> [WHAT YOU WILL DO] Print all records exactly, leaving nothing out.

((

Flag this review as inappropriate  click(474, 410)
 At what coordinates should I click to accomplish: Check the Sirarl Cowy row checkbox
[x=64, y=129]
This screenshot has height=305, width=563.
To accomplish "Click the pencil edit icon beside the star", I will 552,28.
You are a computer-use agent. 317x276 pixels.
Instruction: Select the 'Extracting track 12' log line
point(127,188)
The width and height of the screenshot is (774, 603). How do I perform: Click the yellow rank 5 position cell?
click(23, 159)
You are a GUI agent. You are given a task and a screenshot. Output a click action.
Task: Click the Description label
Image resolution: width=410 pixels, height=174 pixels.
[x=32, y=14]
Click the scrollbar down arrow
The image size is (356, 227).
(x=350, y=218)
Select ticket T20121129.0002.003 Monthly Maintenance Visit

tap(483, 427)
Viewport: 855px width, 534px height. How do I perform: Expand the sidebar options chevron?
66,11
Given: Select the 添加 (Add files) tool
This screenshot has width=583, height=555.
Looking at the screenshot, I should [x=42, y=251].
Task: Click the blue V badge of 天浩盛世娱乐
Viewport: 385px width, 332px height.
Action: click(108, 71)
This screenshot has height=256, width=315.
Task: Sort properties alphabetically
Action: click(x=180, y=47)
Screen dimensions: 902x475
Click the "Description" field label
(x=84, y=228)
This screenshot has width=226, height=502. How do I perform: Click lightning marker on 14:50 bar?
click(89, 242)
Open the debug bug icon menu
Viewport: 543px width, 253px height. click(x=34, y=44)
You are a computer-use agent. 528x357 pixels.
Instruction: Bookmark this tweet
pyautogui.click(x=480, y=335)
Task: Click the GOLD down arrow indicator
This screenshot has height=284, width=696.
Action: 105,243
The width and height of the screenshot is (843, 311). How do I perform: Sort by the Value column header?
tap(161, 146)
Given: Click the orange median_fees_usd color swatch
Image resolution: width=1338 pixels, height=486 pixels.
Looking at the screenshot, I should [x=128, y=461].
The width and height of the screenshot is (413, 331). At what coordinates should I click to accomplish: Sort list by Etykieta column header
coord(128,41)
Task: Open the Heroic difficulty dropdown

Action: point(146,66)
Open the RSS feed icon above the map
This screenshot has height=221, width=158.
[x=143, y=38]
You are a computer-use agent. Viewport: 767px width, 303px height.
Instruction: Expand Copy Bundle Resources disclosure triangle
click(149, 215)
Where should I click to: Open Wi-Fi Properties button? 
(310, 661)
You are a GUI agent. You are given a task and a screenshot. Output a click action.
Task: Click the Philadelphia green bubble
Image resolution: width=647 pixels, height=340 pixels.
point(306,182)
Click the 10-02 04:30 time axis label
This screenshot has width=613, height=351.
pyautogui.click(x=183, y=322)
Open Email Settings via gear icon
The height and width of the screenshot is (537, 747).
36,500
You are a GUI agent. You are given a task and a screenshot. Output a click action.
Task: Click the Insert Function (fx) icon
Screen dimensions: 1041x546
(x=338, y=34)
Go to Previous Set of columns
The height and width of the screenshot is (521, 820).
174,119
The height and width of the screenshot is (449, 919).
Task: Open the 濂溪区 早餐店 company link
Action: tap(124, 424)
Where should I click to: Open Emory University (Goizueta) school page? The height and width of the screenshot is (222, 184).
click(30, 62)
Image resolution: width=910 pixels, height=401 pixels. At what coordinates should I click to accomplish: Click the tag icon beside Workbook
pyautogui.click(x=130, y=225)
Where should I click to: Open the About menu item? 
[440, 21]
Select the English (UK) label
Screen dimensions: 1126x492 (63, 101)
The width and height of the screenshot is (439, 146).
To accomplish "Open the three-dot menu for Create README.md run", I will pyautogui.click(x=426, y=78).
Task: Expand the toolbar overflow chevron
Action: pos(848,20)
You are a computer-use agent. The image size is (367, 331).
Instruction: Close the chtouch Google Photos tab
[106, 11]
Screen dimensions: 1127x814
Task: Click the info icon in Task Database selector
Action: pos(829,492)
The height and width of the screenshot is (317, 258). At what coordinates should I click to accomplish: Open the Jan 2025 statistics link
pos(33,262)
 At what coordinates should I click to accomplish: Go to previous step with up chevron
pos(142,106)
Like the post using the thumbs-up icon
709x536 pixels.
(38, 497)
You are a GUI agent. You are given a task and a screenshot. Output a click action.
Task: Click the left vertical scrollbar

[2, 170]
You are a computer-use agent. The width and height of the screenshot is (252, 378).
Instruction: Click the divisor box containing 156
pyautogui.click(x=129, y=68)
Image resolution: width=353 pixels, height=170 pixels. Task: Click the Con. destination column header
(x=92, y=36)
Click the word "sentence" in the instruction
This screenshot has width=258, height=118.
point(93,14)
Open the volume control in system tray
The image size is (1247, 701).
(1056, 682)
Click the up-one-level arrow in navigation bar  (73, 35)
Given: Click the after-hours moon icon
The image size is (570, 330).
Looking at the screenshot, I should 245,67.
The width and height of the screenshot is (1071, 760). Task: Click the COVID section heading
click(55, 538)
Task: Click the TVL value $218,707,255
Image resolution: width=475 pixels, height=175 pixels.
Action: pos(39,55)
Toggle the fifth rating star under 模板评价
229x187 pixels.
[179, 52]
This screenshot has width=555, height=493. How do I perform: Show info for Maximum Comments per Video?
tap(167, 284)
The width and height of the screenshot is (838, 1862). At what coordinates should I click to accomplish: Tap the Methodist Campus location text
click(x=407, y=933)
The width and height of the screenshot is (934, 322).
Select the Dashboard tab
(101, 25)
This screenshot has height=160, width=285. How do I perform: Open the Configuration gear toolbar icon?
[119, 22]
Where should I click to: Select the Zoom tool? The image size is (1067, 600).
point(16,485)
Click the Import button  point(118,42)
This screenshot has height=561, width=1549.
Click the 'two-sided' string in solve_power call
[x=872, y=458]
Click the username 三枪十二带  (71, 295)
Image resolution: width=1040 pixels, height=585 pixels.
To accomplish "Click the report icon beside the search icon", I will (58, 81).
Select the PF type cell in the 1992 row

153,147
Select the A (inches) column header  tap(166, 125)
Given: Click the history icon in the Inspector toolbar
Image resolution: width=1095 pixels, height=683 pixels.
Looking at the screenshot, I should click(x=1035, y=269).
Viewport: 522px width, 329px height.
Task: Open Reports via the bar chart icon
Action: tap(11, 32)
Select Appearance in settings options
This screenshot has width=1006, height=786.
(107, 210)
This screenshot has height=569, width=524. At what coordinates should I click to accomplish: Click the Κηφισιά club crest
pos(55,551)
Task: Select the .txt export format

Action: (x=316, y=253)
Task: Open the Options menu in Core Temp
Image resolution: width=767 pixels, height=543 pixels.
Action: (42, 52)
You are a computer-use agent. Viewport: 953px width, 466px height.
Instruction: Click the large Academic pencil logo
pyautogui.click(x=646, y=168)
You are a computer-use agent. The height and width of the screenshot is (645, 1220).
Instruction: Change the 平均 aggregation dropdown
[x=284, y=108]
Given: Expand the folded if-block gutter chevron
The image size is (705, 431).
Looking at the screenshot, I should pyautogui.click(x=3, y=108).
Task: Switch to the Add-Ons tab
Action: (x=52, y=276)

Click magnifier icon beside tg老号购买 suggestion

))

> [EXERCISE RESPONSE]
Flag this review as inappropriate  click(474, 410)
 At what coordinates should I click to accomplish: Check the Sirarl Cowy row checkbox
[x=64, y=129]
This screenshot has height=305, width=563.
To accomplish "Click the pencil edit icon beside the star", I will 552,28.
You are a computer-use agent. 317x276 pixels.
Instruction: Select the 'Extracting track 12' log line
point(127,188)
The width and height of the screenshot is (774, 603). How do I perform: Click the yellow rank 5 position cell?
click(23, 159)
You are a GUI agent. You are given a task and a screenshot. Output a click action.
Task: Click the Description label
Image resolution: width=410 pixels, height=174 pixels.
[x=32, y=14]
Click the scrollbar down arrow
The image size is (356, 227).
(x=350, y=218)
Select ticket T20121129.0002.003 Monthly Maintenance Visit

tap(483, 427)
Viewport: 855px width, 534px height. How do I perform: Expand the sidebar options chevron?
66,11
Given: Select the 添加 (Add files) tool
This screenshot has width=583, height=555.
Looking at the screenshot, I should [x=42, y=251].
Task: Click the blue V badge of 天浩盛世娱乐
Viewport: 385px width, 332px height.
Action: click(108, 71)
This screenshot has height=256, width=315.
Task: Sort properties alphabetically
Action: click(x=180, y=47)
Screen dimensions: 902x475
Click the "Description" field label
(x=84, y=228)
This screenshot has width=226, height=502. How do I perform: Click lightning marker on 14:50 bar?
click(89, 242)
Open the debug bug icon menu
Viewport: 543px width, 253px height. click(x=34, y=44)
You are a computer-use agent. 528x357 pixels.
Instruction: Bookmark this tweet
pyautogui.click(x=480, y=335)
Task: Click the GOLD down arrow indicator
This screenshot has height=284, width=696.
Action: 105,243
The width and height of the screenshot is (843, 311). How do I perform: Sort by the Value column header?
tap(161, 146)
Given: Click the orange median_fees_usd color swatch
Image resolution: width=1338 pixels, height=486 pixels.
Looking at the screenshot, I should [x=128, y=461].
The width and height of the screenshot is (413, 331). At what coordinates should I click to accomplish: Sort list by Etykieta column header
coord(128,41)
Task: Open the Heroic difficulty dropdown

Action: point(146,66)
Open the RSS feed icon above the map
This screenshot has height=221, width=158.
[x=143, y=38]
You are a computer-use agent. Viewport: 767px width, 303px height.
Instruction: Expand Copy Bundle Resources disclosure triangle
click(149, 215)
Where should I click to: Open Wi-Fi Properties button? 
(310, 661)
You are a GUI agent. You are given a task and a screenshot. Output a click action.
Task: Click the Philadelphia green bubble
Image resolution: width=647 pixels, height=340 pixels.
point(306,182)
Click the 10-02 04:30 time axis label
This screenshot has width=613, height=351.
pyautogui.click(x=183, y=322)
Open Email Settings via gear icon
The height and width of the screenshot is (537, 747).
36,500
You are a GUI agent. You are given a task and a screenshot. Output a click action.
Task: Click the Insert Function (fx) icon
Screen dimensions: 1041x546
(x=338, y=34)
Go to Previous Set of columns
The height and width of the screenshot is (521, 820).
174,119
The height and width of the screenshot is (449, 919).
Task: Open the 濂溪区 早餐店 company link
Action: tap(124, 424)
Where should I click to: Open Emory University (Goizueta) school page? The height and width of the screenshot is (222, 184).
click(30, 62)
Image resolution: width=910 pixels, height=401 pixels. At what coordinates should I click to accomplish: Click the tag icon beside Workbook
pyautogui.click(x=130, y=225)
Where should I click to: Open the About menu item? 
[440, 21]
Select the English (UK) label
Screen dimensions: 1126x492 (63, 101)
The width and height of the screenshot is (439, 146).
To accomplish "Open the three-dot menu for Create README.md run", I will pyautogui.click(x=426, y=78).
Task: Expand the toolbar overflow chevron
Action: pos(848,20)
You are a computer-use agent. The image size is (367, 331).
Instruction: Close the chtouch Google Photos tab
[106, 11]
Screen dimensions: 1127x814
Task: Click the info icon in Task Database selector
Action: pos(829,492)
The height and width of the screenshot is (317, 258). At what coordinates should I click to accomplish: Open the Jan 2025 statistics link
pos(33,262)
 At what coordinates should I click to accomplish: Go to previous step with up chevron
pos(142,106)
Like the post using the thumbs-up icon
709x536 pixels.
(38, 497)
You are a GUI agent. You are given a task and a screenshot. Output a click action.
Task: Click the left vertical scrollbar

[2, 170]
You are a computer-use agent. The width and height of the screenshot is (252, 378).
Instruction: Click the divisor box containing 156
pyautogui.click(x=129, y=68)
Image resolution: width=353 pixels, height=170 pixels. Task: Click the Con. destination column header
(x=92, y=36)
Click the word "sentence" in the instruction
This screenshot has width=258, height=118.
point(93,14)
Open the volume control in system tray
The image size is (1247, 701).
(1056, 682)
Click the up-one-level arrow in navigation bar  (73, 35)
Given: Click the after-hours moon icon
The image size is (570, 330).
Looking at the screenshot, I should 245,67.
The width and height of the screenshot is (1071, 760). Task: Click the COVID section heading
click(55, 538)
Task: Click the TVL value $218,707,255
Image resolution: width=475 pixels, height=175 pixels.
Action: pos(39,55)
Toggle the fifth rating star under 模板评价
229x187 pixels.
[179, 52]
This screenshot has width=555, height=493. How do I perform: Show info for Maximum Comments per Video?
tap(167, 284)
The width and height of the screenshot is (838, 1862). At what coordinates should I click to accomplish: Tap the Methodist Campus location text
click(x=407, y=933)
The width and height of the screenshot is (934, 322).
Select the Dashboard tab
(101, 25)
This screenshot has height=160, width=285. How do I perform: Open the Configuration gear toolbar icon?
[119, 22]
Where should I click to: Select the Zoom tool? The image size is (1067, 600).
point(16,485)
Click the Import button  point(118,42)
This screenshot has height=561, width=1549.
Click the 'two-sided' string in solve_power call
[x=872, y=458]
Click the username 三枪十二带  (71, 295)
Image resolution: width=1040 pixels, height=585 pixels.
To accomplish "Click the report icon beside the search icon", I will (58, 81).
Select the PF type cell in the 1992 row

153,147
Select the A (inches) column header  tap(166, 125)
Given: Click the history icon in the Inspector toolbar
Image resolution: width=1095 pixels, height=683 pixels.
Looking at the screenshot, I should click(x=1035, y=269).
Viewport: 522px width, 329px height.
Task: Open Reports via the bar chart icon
Action: tap(11, 32)
Select Appearance in settings options
This screenshot has width=1006, height=786.
(107, 210)
This screenshot has height=569, width=524. At what coordinates should I click to accomplish: Click the Κηφισιά club crest
pos(55,551)
Task: Select the .txt export format

Action: (x=316, y=253)
Task: Open the Options menu in Core Temp
Image resolution: width=767 pixels, height=543 pixels.
Action: (42, 52)
You are a computer-use agent. Viewport: 953px width, 466px height.
Instruction: Click the large Academic pencil logo
pyautogui.click(x=646, y=168)
You are a computer-use agent. The height and width of the screenshot is (645, 1220).
Instruction: Change the 平均 aggregation dropdown
[x=284, y=108]
Given: Expand the folded if-block gutter chevron
The image size is (705, 431).
Looking at the screenshot, I should pyautogui.click(x=3, y=108).
Task: Switch to the Add-Ons tab
Action: (x=52, y=276)

Click magnifier icon beside tg老号购买 suggestion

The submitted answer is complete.